Apesar das variações, o cobre permanece como a espinha dorsal da economia mineral peruana. Com uma produção de 230.070 toneladas métricas finas apenas em abril, o metal reafirma sua posição como o principal produto de exportação do país, garantindo a sustentabilidade financeira das operações em larga escala e o fluxo de divisas estrangeiras.
Investimentos e modernização operacional
O avanço expressivo de 43,5% nos investimentos reflete uma mudança na estratégia das empresas que operam no território peruano. O foco em infraestrutura e maquinaria sugere uma busca por maior eficiência operacional em um ambiente de preços voláteis para as commodities metálicas.
Ao automatizar processos e expandir a capacidade logística, as mineradoras conseguem manter a viabilidade econômica de projetos complexos. Esse movimento de capital não apenas sustenta o nível atual de empregos, mas cria uma base mais robusta para absorver choques externos, como as oscilações observadas na produção de zinco e outros metais menos resilientes.

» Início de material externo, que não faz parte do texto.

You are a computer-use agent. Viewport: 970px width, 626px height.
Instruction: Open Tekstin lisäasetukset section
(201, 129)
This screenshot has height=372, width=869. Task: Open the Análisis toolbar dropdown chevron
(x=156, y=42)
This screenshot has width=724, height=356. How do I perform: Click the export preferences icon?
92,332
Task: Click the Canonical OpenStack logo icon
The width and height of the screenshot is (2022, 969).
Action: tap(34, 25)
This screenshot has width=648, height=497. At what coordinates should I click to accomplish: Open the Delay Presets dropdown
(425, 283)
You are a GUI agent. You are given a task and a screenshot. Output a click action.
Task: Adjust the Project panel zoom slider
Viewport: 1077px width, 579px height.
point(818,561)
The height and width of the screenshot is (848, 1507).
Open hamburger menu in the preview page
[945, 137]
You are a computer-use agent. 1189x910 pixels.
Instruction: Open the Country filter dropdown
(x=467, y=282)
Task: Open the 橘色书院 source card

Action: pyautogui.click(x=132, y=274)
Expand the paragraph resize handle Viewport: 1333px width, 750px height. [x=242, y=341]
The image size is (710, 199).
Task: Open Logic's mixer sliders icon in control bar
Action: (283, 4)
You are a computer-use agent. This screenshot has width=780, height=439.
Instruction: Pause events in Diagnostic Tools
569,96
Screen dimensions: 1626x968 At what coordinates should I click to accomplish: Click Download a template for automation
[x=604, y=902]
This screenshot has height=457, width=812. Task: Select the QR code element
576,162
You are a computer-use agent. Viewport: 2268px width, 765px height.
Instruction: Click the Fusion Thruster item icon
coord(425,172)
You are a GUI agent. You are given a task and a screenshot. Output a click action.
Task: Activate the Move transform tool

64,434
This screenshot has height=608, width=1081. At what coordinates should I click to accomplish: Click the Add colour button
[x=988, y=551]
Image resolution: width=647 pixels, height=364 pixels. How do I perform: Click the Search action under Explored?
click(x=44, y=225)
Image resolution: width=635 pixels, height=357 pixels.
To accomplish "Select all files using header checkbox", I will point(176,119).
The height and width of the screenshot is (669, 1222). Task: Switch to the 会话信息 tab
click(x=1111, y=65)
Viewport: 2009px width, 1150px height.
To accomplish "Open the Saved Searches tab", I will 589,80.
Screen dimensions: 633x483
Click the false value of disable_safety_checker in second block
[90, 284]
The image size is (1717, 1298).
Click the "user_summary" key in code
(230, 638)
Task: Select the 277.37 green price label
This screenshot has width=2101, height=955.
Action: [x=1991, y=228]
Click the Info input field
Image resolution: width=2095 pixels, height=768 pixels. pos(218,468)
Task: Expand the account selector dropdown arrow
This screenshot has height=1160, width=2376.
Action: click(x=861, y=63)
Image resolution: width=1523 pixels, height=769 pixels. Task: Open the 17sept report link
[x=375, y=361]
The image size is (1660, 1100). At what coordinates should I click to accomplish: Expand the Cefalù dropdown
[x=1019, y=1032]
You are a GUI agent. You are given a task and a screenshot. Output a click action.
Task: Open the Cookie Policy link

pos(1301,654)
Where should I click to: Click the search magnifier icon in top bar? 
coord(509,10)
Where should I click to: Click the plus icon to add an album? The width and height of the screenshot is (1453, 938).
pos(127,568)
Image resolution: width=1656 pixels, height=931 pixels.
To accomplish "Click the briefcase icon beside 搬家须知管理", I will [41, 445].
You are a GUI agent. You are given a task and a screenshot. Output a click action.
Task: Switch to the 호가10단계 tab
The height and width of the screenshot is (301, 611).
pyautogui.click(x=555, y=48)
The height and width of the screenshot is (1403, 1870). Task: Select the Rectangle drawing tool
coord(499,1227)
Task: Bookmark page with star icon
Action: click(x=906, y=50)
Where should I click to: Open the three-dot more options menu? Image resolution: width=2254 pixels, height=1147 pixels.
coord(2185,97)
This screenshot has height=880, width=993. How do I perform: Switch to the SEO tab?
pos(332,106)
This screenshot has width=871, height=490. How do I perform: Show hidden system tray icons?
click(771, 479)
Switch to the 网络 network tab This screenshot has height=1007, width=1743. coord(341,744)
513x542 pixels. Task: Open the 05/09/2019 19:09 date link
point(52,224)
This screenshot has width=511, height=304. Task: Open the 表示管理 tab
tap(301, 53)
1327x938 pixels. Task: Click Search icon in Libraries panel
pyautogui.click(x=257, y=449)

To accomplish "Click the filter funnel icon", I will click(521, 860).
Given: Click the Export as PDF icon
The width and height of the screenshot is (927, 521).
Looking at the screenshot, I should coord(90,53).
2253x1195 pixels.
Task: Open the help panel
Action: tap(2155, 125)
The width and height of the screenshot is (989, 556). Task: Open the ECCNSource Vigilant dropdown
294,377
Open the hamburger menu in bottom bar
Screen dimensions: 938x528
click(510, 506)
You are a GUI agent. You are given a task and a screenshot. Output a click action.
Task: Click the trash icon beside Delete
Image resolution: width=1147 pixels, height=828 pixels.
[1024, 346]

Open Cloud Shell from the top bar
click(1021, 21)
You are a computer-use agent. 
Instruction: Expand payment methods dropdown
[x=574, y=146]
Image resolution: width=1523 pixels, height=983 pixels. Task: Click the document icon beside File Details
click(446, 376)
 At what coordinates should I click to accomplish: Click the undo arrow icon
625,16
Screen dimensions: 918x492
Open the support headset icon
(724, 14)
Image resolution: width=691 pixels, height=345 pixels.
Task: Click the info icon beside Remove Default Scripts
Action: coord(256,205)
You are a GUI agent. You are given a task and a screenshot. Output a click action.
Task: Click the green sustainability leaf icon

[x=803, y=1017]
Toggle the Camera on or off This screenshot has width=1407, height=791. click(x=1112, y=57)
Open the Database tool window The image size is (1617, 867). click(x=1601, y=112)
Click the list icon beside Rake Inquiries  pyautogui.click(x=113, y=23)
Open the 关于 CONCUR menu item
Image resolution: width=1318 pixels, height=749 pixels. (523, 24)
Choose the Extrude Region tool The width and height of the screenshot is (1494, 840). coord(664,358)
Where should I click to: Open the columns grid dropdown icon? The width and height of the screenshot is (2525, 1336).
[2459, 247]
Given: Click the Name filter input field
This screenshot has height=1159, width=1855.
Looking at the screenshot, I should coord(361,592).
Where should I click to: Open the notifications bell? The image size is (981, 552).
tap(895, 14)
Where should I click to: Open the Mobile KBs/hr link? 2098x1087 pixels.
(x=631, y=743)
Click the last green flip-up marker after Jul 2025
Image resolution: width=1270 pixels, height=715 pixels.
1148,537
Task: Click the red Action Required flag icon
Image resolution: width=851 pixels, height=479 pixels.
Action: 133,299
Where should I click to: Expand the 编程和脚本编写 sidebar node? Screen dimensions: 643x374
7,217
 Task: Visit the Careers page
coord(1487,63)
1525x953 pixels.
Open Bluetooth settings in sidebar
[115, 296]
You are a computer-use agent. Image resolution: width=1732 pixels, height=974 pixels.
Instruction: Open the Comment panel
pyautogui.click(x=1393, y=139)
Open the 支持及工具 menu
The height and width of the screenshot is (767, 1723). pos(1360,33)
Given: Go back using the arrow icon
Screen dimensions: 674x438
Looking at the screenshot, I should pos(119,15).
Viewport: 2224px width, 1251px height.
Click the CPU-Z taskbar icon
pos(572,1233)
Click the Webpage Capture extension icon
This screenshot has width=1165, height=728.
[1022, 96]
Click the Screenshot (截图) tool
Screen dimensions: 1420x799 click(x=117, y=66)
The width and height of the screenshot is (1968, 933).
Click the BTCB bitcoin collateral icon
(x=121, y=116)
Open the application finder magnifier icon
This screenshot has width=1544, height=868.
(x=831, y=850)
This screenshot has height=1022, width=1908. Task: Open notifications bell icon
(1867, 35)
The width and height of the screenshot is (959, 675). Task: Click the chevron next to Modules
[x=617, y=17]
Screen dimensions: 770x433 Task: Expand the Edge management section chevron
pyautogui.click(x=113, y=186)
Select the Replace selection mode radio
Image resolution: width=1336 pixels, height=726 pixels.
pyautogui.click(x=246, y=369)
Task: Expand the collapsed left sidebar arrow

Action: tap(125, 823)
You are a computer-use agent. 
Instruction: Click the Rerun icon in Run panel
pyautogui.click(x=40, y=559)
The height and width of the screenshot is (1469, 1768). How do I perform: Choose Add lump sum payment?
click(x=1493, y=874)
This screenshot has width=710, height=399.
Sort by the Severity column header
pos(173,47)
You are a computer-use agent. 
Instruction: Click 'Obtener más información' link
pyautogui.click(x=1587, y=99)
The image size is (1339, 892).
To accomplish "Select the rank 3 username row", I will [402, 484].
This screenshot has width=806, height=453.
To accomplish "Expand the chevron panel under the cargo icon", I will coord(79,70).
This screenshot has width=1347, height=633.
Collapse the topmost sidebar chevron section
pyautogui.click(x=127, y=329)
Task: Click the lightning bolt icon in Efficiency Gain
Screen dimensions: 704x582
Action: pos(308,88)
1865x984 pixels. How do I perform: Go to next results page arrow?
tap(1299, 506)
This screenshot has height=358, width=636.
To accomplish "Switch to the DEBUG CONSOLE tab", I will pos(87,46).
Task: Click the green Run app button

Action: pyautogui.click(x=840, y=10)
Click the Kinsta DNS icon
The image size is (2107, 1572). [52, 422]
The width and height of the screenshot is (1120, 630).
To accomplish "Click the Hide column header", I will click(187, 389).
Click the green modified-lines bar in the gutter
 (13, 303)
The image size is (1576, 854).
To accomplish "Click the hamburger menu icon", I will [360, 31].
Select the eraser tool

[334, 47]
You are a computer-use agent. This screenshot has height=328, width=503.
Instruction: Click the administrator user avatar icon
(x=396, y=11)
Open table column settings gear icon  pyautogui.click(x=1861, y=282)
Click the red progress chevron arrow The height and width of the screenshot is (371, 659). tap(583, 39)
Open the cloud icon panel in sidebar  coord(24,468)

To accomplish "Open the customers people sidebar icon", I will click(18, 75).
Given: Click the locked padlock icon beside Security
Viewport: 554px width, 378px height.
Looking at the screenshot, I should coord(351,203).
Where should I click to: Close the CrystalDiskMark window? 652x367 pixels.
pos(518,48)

Reflexos no ecossistema regional
O crescimento do emprego direto no Peru ecoa as tendências observadas em outros países andinos, onde a mineração atua como o motor primário da economia nacional. Para stakeholders como reguladores e investidores internacionais, a resiliência do setor minerador peruano é um indicador crítico de estabilidade econômica.
O desafio para o governo local será equilibrar a demanda por expansão produtiva com as exigências de sustentabilidade e pacificação social nas regiões mineradoras. A integração de novas tecnologias e a manutenção dos postos de trabalho são essenciais para que o setor continue a ser o principal vetor de desenvolvimento econômico do país.
Perspectivas de mercado
Apesar dos números positivos, a heterogeneidade na produção metálica levanta questões sobre a exposição do país a ciclos de mercado específicos. A dependência do cobre, embora lucrativa, exige atenção constante à demanda global e aos custos de extração.
O que se observa é um setor em plena fase de modernização, cujos resultados dependerão da capacidade de manter o fluxo de investimentos estrangeiros. A evolução dos próximos trimestres será um termômetro para medir se a tendência de alta no emprego se sustentará diante de possíveis ajustes nos preços internacionais dos metais.